Turns out there are a couple of other factors that might be causing more delays:

MIDI keyboard velocity sensing 

In order to work out how hard you hit a key, a MIDI keyboard needs to measure the time difference between the key hitting two different contacts. This takes a little processing, but should be in the region of 0.5 ms - 1ms for a good modern MIDI controller.

USB to MIDI interface latency

If you are using USB MIDI for connecting the keyboard to the computer, there is another approximately 1ms of delay caused by the USB bus.

Audio interface converter latency 

In order for an audio interface to convert a digital signal from inside a computer, into an analog audio signal that can play through speakers, another delay is encountered. This delay varies from one interface to another depending on exactly the technology they are using for the conversion, but it is usually in the 0.5ms region. Newer converters tend to have smaller conversion delays than older ones. So adding the 1.3 ms buffer delay to the 0.5 ms MIDI keyboard processing delay to the 1ms MIDI interface delay to the 0.5ms converter delay gives around 3.3ms. Still way less than the 9ms I recorded.

Mechanical properties 

Then I started to think about how long it actually takes to press a key down. I don't have any super accurate way to measure this, so the best I could come up with was to use an iPhone and record some key presses in Slo-Mo. Slo-Mo videos are 240 frames per second, so each frame lasts around 4ms.

Looking at these Slo-Mo videos I could see that from where my finger touched the key (the onset of the microphone waveform) to where it's around half way down (where the lower key contact is, and so the point at which the keyboard works out how hard you just hit the key and can send out a MIDI note to the software) is somewhere between 1 and 2 frames. So let's call it 1.5 frames. Which is about 6ms.

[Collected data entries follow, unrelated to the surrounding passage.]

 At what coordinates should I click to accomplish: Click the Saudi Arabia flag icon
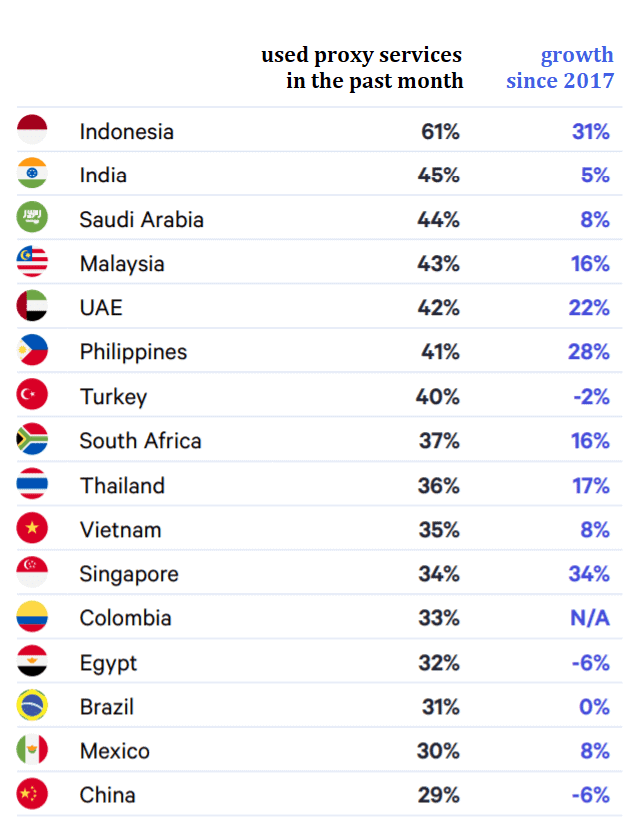(x=32, y=217)
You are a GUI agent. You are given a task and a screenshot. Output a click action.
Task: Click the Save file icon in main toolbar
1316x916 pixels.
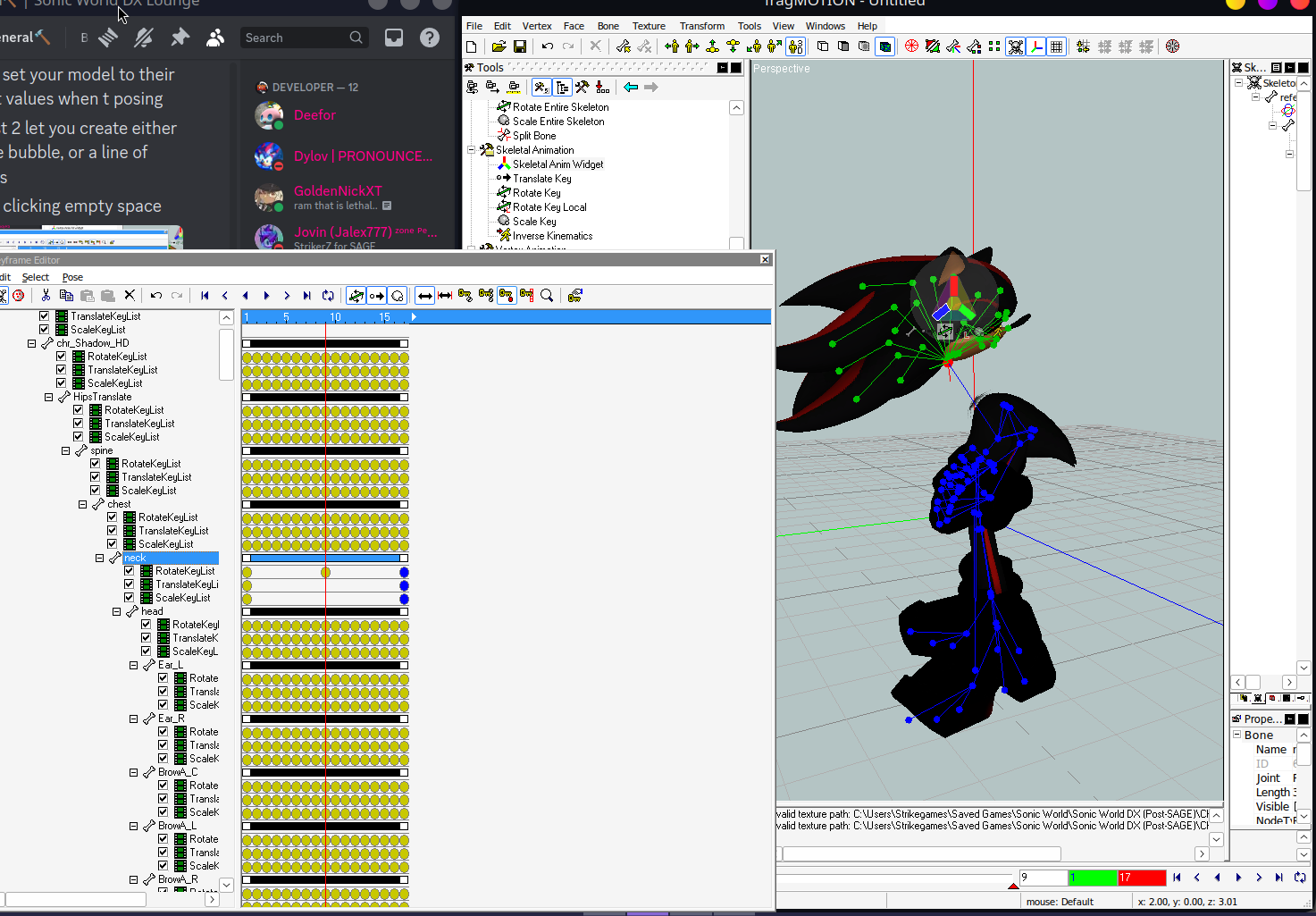coord(519,46)
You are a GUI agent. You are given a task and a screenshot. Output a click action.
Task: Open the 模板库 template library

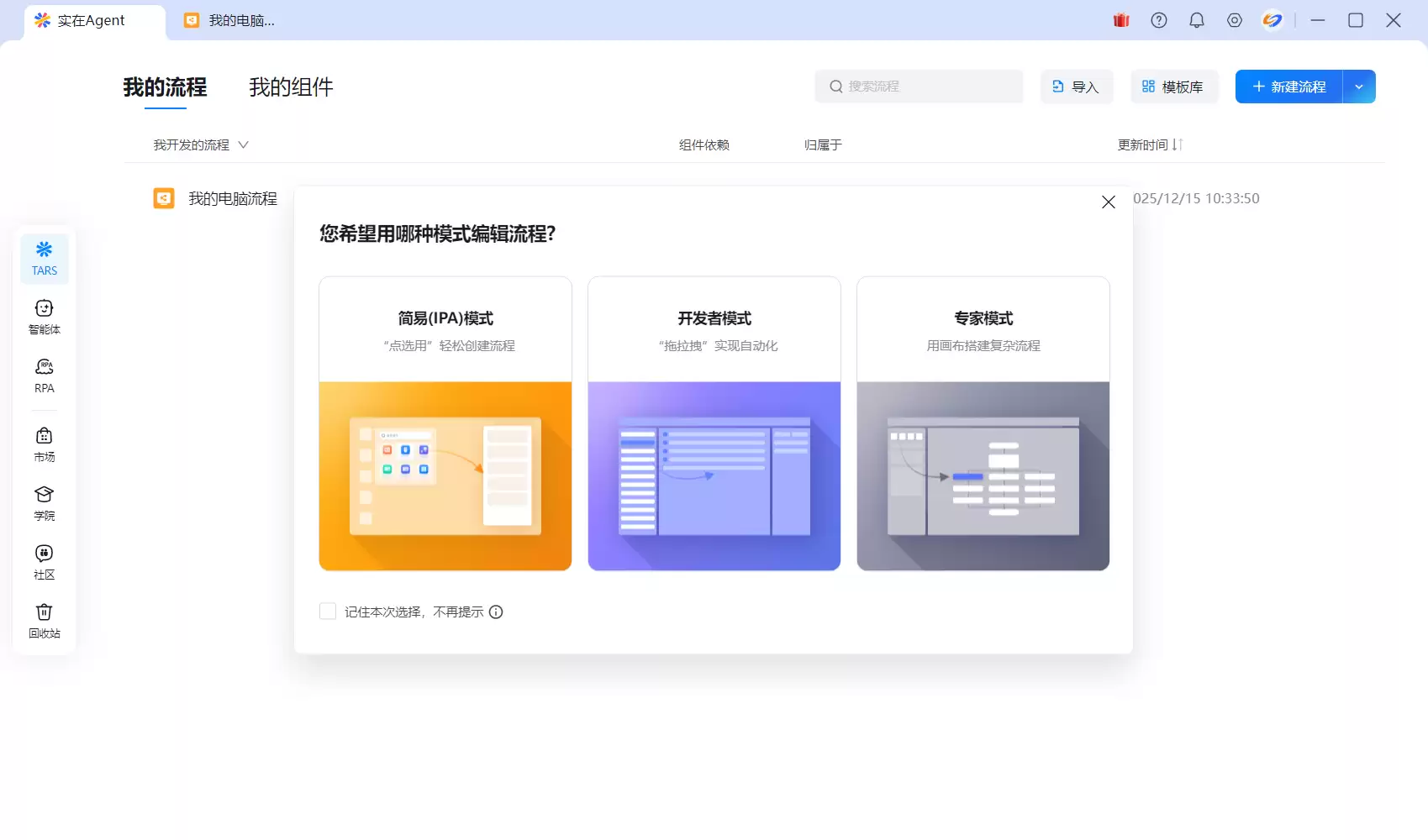click(1173, 87)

Now, if we add this 6ms to the 3.3 ms of the input, processing and output latencies, we get 9.3 ms, which is pretty much what I recorded!

And just to be sure, I did do some loopback recordings with the same system to verify that I wasn't encountering any other weird delays. The majority of my recorded delay was definitely all in the key travel of the MIDI keyboard.

So in reality, even with a buffer size of 64 samples, my total recorded key press to sound out was around 9ms.

If you can run your system with the buffer set at 32 samples, you can probably make it respond faster than a hardware Nord….

Hardware keyboards have latency too!

If you’ve followed this far, you have read about the latency encountered in a laptop-based system running with a 64-sample audio buffer. It’s about 9ms. Just for fun I did the same tests with some other all-hardware synths to see what happened. Here's what I found. The Nord Wave 2 was 8ms, the Roland Juno 60 was 20ms, and my Hammond M3 was 4ms. 

I think the Hammond measures as being fastest because the key contacts are really close to the top of the key travel, so you only need to make the key move a tiny bit downward for it to start making a sound. Other key mechanisms register the switch closure towards the bottom of the travel to accurately measure velocity. I was honestly surprised by the Juno 60, and the Nord Wave 2 is only 1ms faster than my laptop rig (with a 64 sample buffer setting), which is indiscernible. . 

So in summary, the computer-based system is definitely in the same realm of overall latency as the hardware synths when it’s set to a 64 sample buffer size. Differences start to occur when raising the buffer size, which is something you might need to do to optimise performance when you have a lot of plugins running. When setting the audio buffer to 128 samples, the latency was 13ms versus 8ms of the Nord — but actually even at 128 samples it felt very fast in practice and perfectly playable (and still less overall latency than the classic Juno 60!). At 256 samples StageBox still feels really good to me. At 512 I can start to tell something is up! All these numbers are lower than the equivalent latencies for each buffer size in MainStage. In Mainstage, a buffer of 256 feels off to me (128 is fine), so the two bits of software must be doing something slightly different at the buffer size increases.